### TASK ITEM
In the material below, find each line with the word "will" and list it.

### INFORMATION SHOWN

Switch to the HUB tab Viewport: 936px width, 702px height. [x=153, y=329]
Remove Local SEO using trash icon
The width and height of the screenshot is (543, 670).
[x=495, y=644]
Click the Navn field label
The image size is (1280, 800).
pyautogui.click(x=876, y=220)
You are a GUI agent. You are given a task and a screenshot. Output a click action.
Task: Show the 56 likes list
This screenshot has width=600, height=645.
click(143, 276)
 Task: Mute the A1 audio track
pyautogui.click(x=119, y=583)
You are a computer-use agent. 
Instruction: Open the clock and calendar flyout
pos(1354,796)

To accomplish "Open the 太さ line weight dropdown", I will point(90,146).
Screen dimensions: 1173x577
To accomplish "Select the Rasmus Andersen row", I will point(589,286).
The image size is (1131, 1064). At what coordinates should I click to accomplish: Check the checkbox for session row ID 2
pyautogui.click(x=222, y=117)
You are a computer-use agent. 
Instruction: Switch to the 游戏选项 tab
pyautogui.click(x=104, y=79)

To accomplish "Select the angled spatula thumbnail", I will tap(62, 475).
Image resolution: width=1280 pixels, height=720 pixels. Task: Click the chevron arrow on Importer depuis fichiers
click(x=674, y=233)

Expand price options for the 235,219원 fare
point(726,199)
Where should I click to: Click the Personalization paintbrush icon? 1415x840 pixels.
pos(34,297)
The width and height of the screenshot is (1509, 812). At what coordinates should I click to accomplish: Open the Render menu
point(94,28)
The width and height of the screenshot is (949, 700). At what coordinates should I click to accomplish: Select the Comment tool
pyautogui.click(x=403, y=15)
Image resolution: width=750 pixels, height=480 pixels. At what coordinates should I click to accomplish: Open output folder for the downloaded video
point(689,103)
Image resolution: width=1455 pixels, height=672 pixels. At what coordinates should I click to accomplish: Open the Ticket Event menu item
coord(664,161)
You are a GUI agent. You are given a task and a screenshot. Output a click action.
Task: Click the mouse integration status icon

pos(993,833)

### SOLUTION TO THIS PROBLEM
To accomplish "Open the 太さ line weight dropdown", I will point(90,146).
To accomplish "Select the Rasmus Andersen row", I will point(589,286).
To accomplish "Select the angled spatula thumbnail", I will tap(62, 475).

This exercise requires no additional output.